_What the exercise asks_.
Return the data word for word. Pictures are to be omitted.

(Beginning of Data to use)

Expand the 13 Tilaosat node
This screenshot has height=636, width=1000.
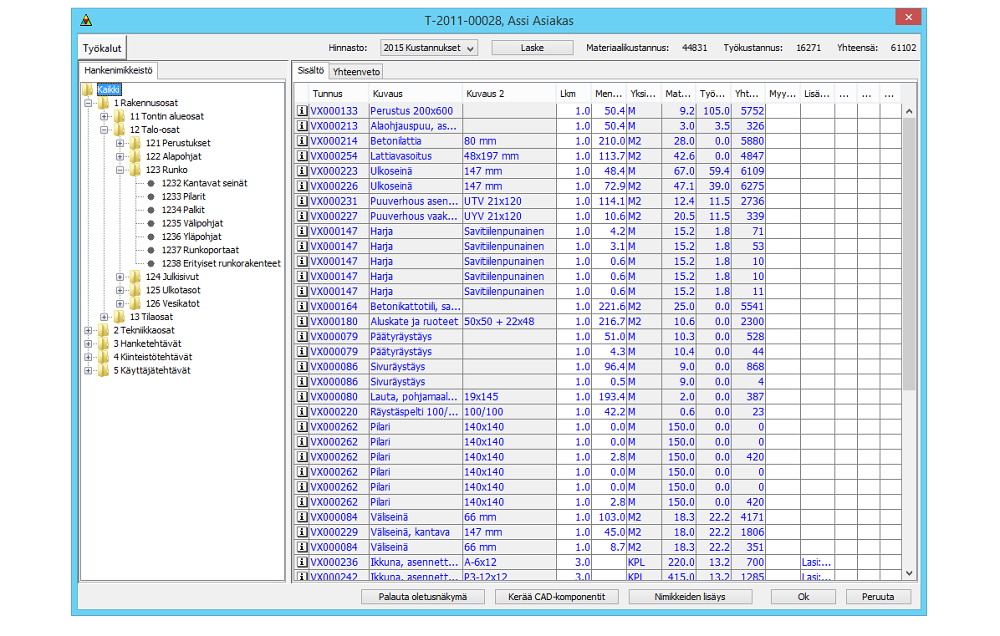[x=104, y=317]
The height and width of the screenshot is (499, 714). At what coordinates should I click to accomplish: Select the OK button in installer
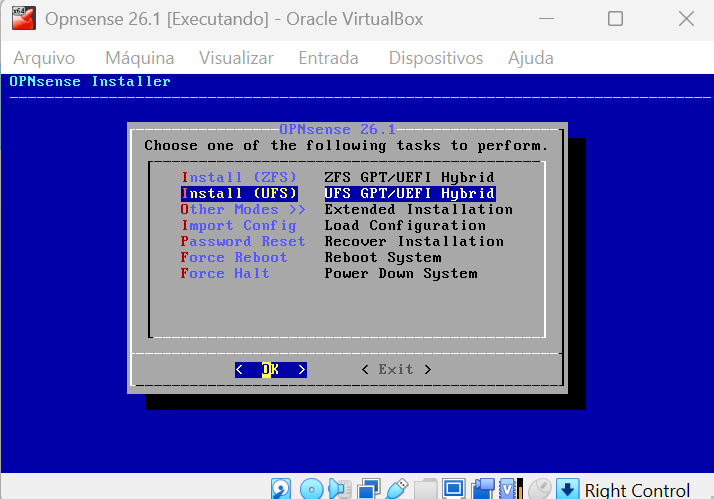pyautogui.click(x=271, y=369)
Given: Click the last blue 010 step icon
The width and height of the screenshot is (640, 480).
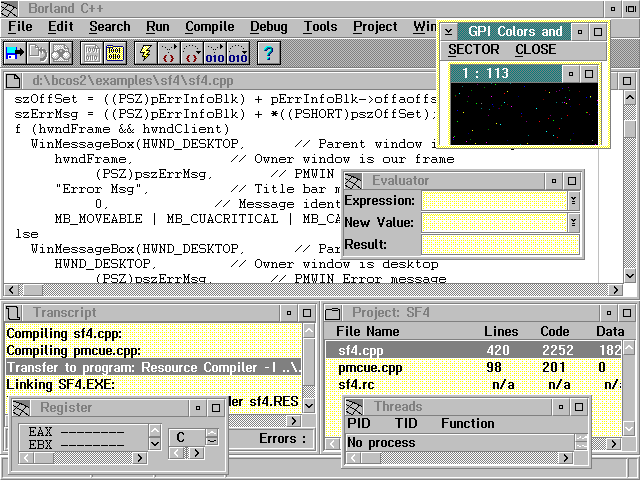Looking at the screenshot, I should [238, 52].
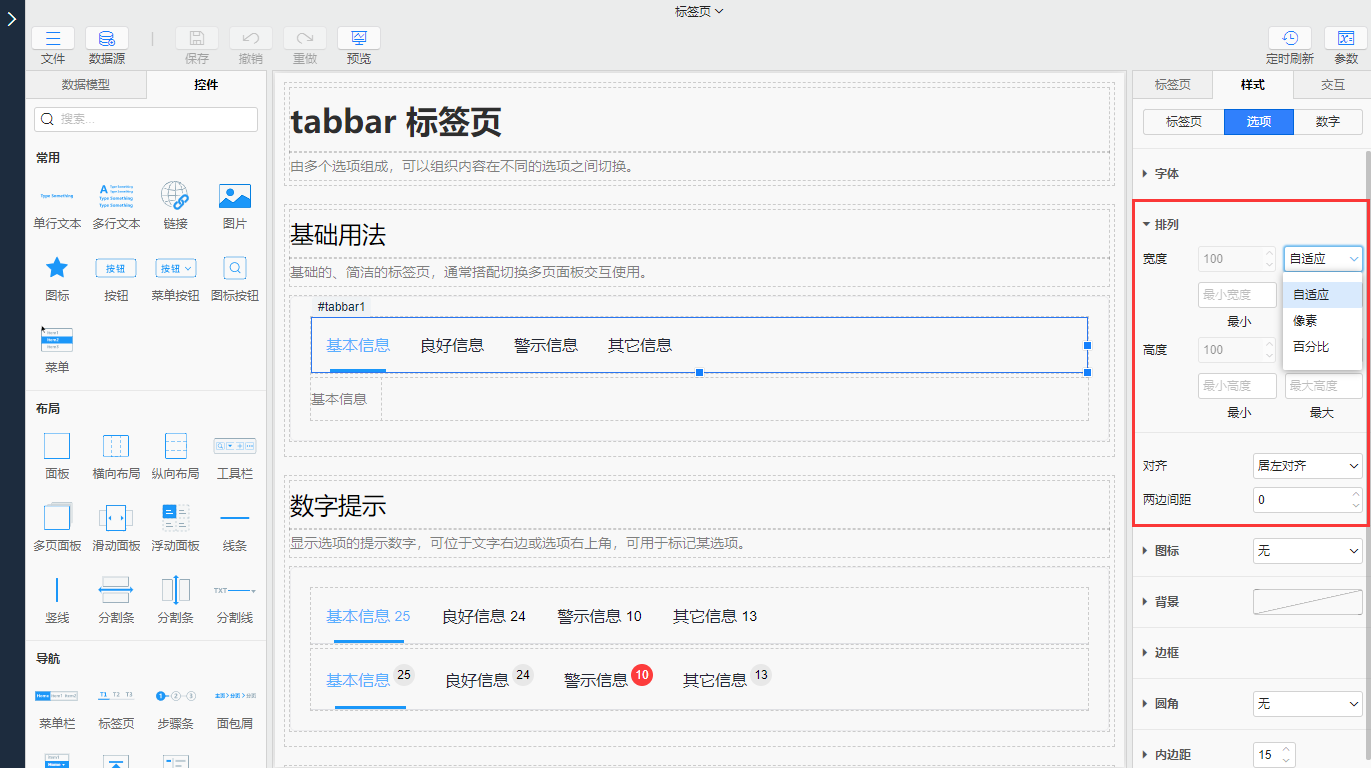Image resolution: width=1371 pixels, height=768 pixels.
Task: Choose 百分比 from the width unit list
Action: (x=1311, y=347)
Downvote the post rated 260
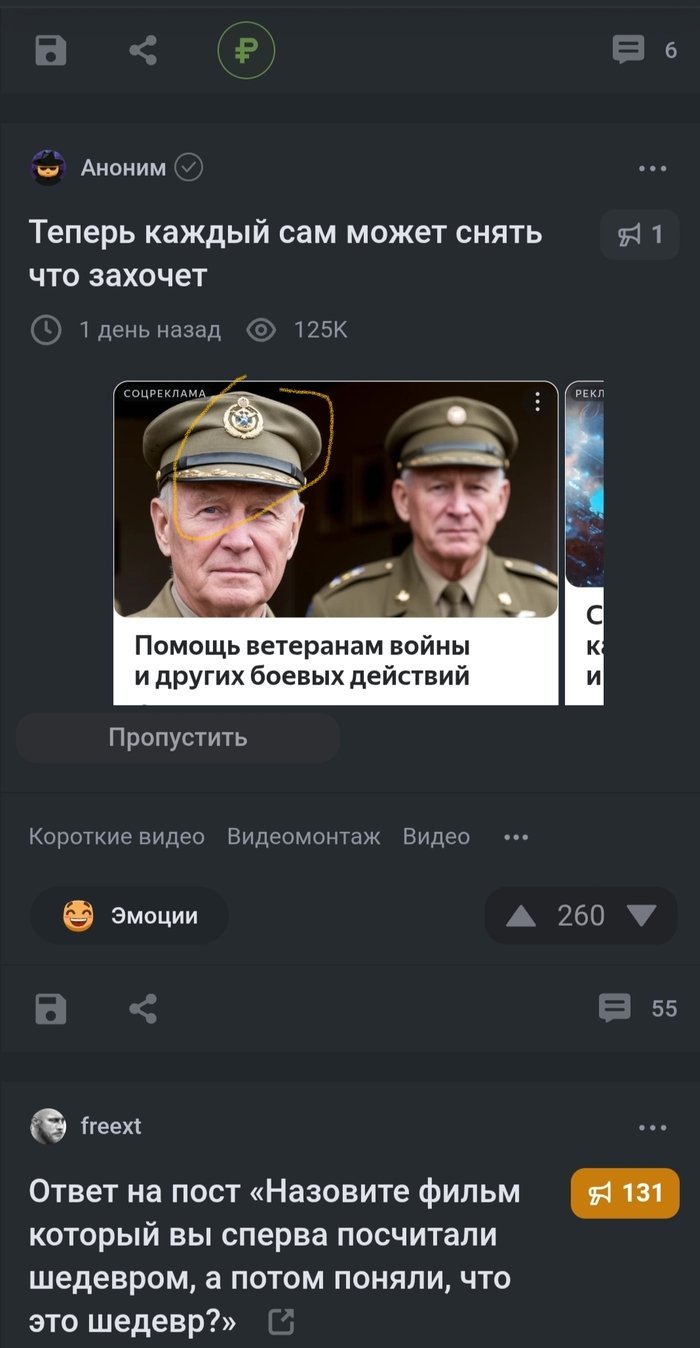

(End of Data to use)

_Output of the task_.
Expand the 13 Tilaosat node
This screenshot has height=636, width=1000.
[x=104, y=317]
The height and width of the screenshot is (499, 714). At what coordinates should I click to accomplish: Select the OK button in installer
pyautogui.click(x=271, y=369)
Given: Click the last blue 010 step icon
The width and height of the screenshot is (640, 480).
Looking at the screenshot, I should [238, 52].
Image resolution: width=1371 pixels, height=768 pixels.
Task: Choose 百分比 from the width unit list
Action: (x=1311, y=347)
Downvote the post rated 260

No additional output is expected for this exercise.